• INSTRUCTIONS TO FOLLOW
Rewrite the part of the OneTaste prosecution article starting with "The federal prosecution" and going on through "Brooklyn, New York.". Change "Netflix documentary" to "streaming documentary" in it.

START PAGE TEXT

The federal prosecution of a company that promotes sexual wellness has been plagued by claims that a key witness fabricated evidence for a Netflix documentary and lied to government agents.
The U.S. Department of Justice for months brushed off the arguments as unfounded, but prosecutors recently acknowledged that attorneys for OneTaste Inc. founders Nicole Daedone and Rachel Cherwitz are correct: Journals purportedly handwritten by former OneTaste employee Ayries Blanck in 2015 that describe systemic abuse at the company were actually written years later, and the author repeatedly lied about their origins.
The government “no longer maintains” the authenticity of the handwritten journals, and “this letter therefore affirmatively corrects any statements to the contrary previously made to the Court and defense,” according to an eight-page letter filed in federal court in Brooklyn, New York.
It’s a major development in an already unprecedented forced labor case against Daedone and Cherwitz, who are accused of founding what former employees describe as a sex cult that victimized employees mentally, sexually and financially. Lawyers for Daedone and Cherwitz say the case is a sham built largely on falsified evidence that was doctored for the Netflix documentary.
I’ve been following the litigation through press releases emailed to Legal Affairs and Trials by Juda Engelmayer, a public relations specialist working with OneTaste. Englemayer has been trying to get reporters to care about the case for a long time, and his email Friday about prosecutors’ new admission opened with two questions: “Where is the outrage? Where are the media watchdogs who claim to stand for truth and accountability?”

END PAGE TEXT
START DATASET EXTRACT

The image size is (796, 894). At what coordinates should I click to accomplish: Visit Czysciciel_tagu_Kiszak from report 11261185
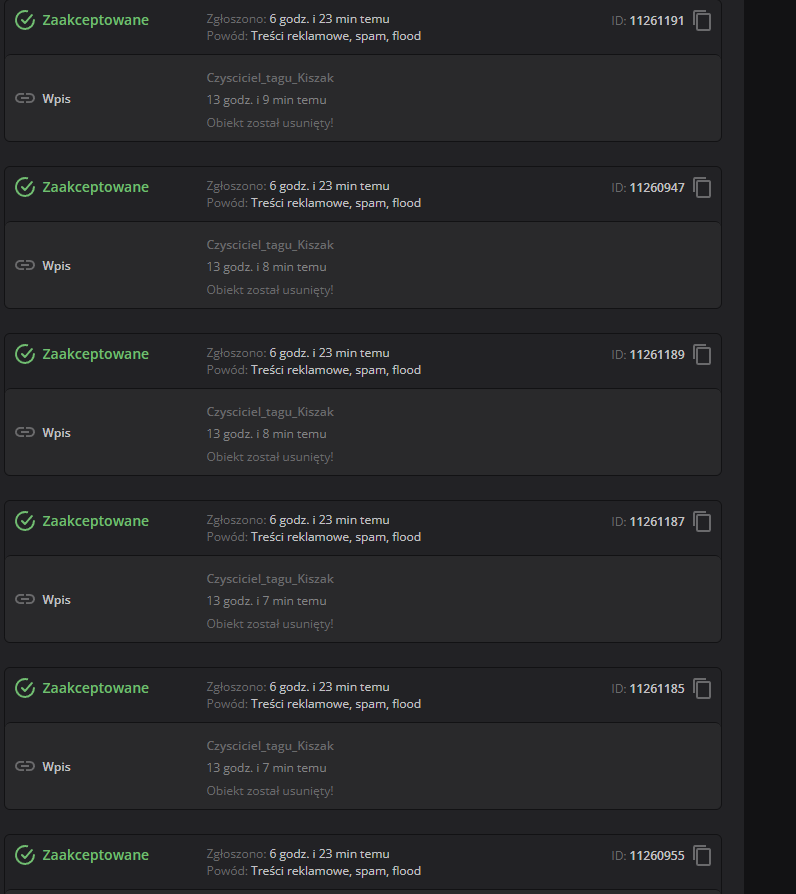click(270, 746)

END DATASET EXTRACT

• THE COMPLETED TASK
The federal prosecution of a company that promotes sexual wellness has been plagued by claims that a key witness fabricated evidence for a streaming documentary and lied to government agents.
The U.S. Department of Justice for months brushed off the arguments as unfounded, but prosecutors recently acknowledged that attorneys for OneTaste Inc. founders Nicole Daedone and Rachel Cherwitz are correct: Journals purportedly handwritten by former OneTaste employee Ayries Blanck in 2015 that describe systemic abuse at the company were actually written years later, and the author repeatedly lied about their origins.
The government “no longer maintains” the authenticity of the handwritten journals, and “this letter therefore affirmatively corrects any statements to the contrary previously made to the Court and defense,” according to an eight-page letter filed in federal court in Brooklyn, New York.